È abituata alla libertà e all’indipendenza quanto
all’introversione e alla pace.
Per contro, la giovane avverte lo smarrimento
e l’inquietudine dell’uomo moderno afflitto dalla
lacerazione dell’io, che il progresso e la corsa verso
il domani hanno sempre più incalzato, scisso, frantumato; la sua Siberia comincia in Finlandia. Del
resto, la frontiera che separa le due nazioni non corrisponde a un’asimmetria territoriale: per latitudine,
vegetazione e clima la Lapponia non è che il lembo
occidentale della Siberia. Lo sanno bene gli orsi, che
da sempre, nelle loro peregrinazioni, scorazzano a
est e a ovest di quell’invisibile demarcazione, derisa
dalla natura quanto temuta dagli uomini.
Per la ragazza il viaggio in treno non è che un
iperbato che si incunea nei suoi pensieri intimi e
nascosti, insidiati dalla indomita natura siberiana,
che allarga la prospettiva, si dispiega nella sua panica immensità. In una prosa scevra di eventi come
quella della Liksom, “tutto è in movimento: la
neve, l’acqua, l’aria, gli alberi, le nuvole, il vento,
le città, i villaggi, gli uomini e i pensieri”. La monotonia dello sferragliare del treno, dei gesti, delle
scene risucchiate nello spazio, e il paesaggio che assedia lo scompartimento con i suoi colori, i suoi
odori, il silenzio dell’inverno del Nord, tracciano
nel racconto un varco attraverso il quale la poesia e
le parole, susseguendosi come sciami, evocano im231
magini velate di nostalgia di un paese inghiottito
nel passato. Un paese bizzarro e un popolo pieno di
contraddizioni di cui la protagonista si innamora
senza saper spiegare il perché.
Senonché, con i sentimenti come nella vita, accade spesso ciò che più si teme. A tutte le latitudini
e in ogni tempo.
L’affetto della scrittrice per i suoi personaggi e
per il mondo che descrive invita a liberarsi della
limitatezza di un punto di vista, a confondersi nella
complessità delle cose. Rosa Liksom scaraventa il
lettore in una scrittura che, paradossalmente, compone la narrazione frastagliandone l’impianto, confondendone il senso. Nella sua visione la letteratura
dà voce al disagio che l’evoluzione della civiltà ha
lasciato inespresso, difende ciò che esula dalla norma, la deformità e l’eccezione altrimenti destinate
all’oblio. Poiché in quelle scorie è custodita la capacità di accettare l’alterità, e di amarla. Occorre
pertanto abituare l’occhio alla penombra per discernere le forme, per apprezzare la profondità. Spetta
allora al lettore ricavare il clinamen che apre una
breccia nella parabola discendente della vita umana; lo scarto minimo di pendenza attraverso il quale
il singolo rivela se stesso e riscatta la sua essenza.

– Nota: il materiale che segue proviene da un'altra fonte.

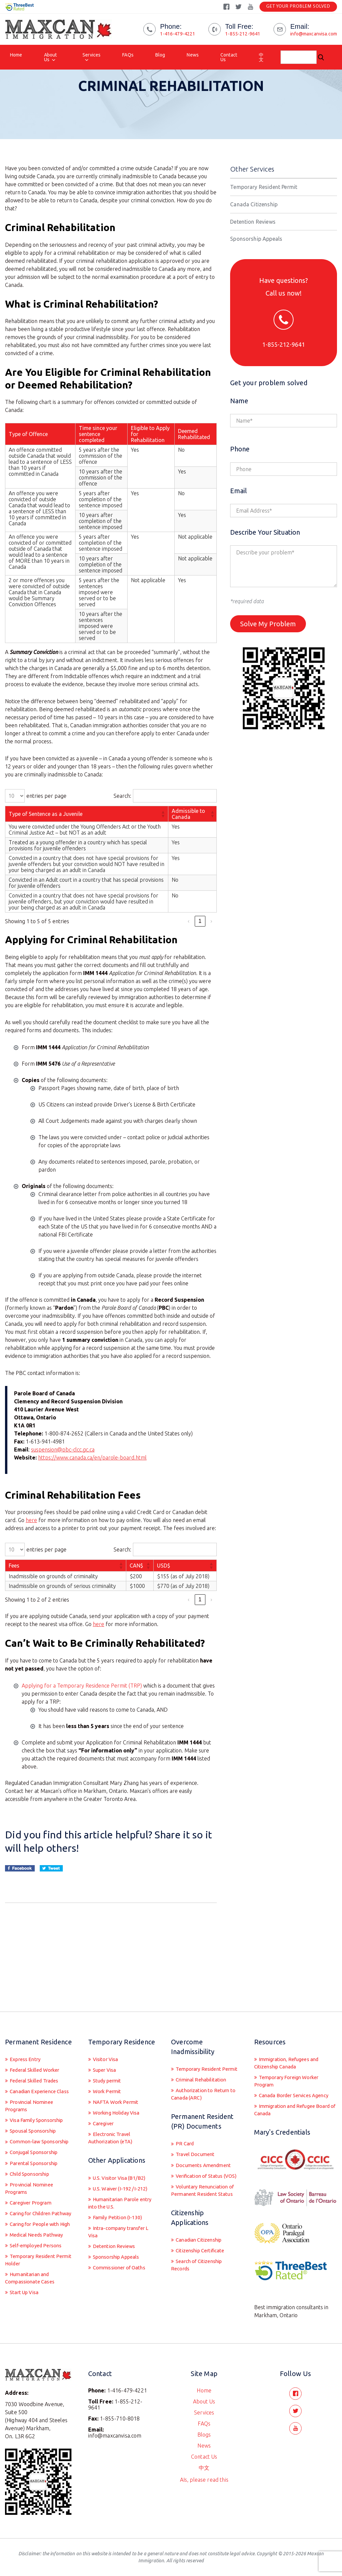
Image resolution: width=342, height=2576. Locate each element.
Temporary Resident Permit (263, 213)
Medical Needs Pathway (39, 2249)
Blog (160, 55)
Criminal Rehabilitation (203, 2060)
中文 (261, 57)
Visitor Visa (107, 2031)
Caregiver (104, 2099)
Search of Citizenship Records (199, 2268)
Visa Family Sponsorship (39, 2104)
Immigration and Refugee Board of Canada (288, 2093)
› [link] (211, 947)
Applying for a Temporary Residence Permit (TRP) (82, 1711)
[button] (163, 840)
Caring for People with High (34, 2234)
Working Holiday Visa (119, 2087)
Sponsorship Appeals (256, 264)
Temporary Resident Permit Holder (32, 2276)
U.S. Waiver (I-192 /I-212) (123, 2166)
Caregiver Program (32, 2199)
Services (91, 55)
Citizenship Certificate (202, 2253)
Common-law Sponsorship (24, 2130)
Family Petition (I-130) (119, 2197)
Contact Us (228, 57)
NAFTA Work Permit (117, 2076)
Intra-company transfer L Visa (121, 2213)
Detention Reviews (253, 247)
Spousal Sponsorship (35, 2115)
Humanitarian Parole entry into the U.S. (116, 2182)
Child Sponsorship (32, 2168)
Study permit (108, 2053)
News (193, 55)
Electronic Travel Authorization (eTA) (112, 2114)
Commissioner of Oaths (122, 2251)
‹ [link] (188, 947)
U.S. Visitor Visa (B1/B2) (122, 2155)
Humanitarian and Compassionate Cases (32, 2295)
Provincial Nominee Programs (31, 2088)
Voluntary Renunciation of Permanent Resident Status (202, 2187)
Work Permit (108, 2065)
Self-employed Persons (37, 2261)
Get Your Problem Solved (298, 6)
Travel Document (196, 2137)
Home (16, 55)
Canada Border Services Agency (286, 2073)
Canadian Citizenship (201, 2242)
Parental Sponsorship (36, 2157)
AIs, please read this (204, 2476)
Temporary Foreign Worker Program (290, 2054)
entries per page (46, 822)
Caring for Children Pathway (31, 2215)
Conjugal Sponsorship (36, 2146)
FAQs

Attraverso la sua inusitata scrittura l’autrice recupera il senso di un destino irreversibile, con un
tocco poetico, crudele, di intensa fisicità. I frammenti di narrazione, partecipi di un coro di voci sole,
si intrecciano in un effetto illusorio composito, sferzante, tanto fantastico da confondersi con la vita.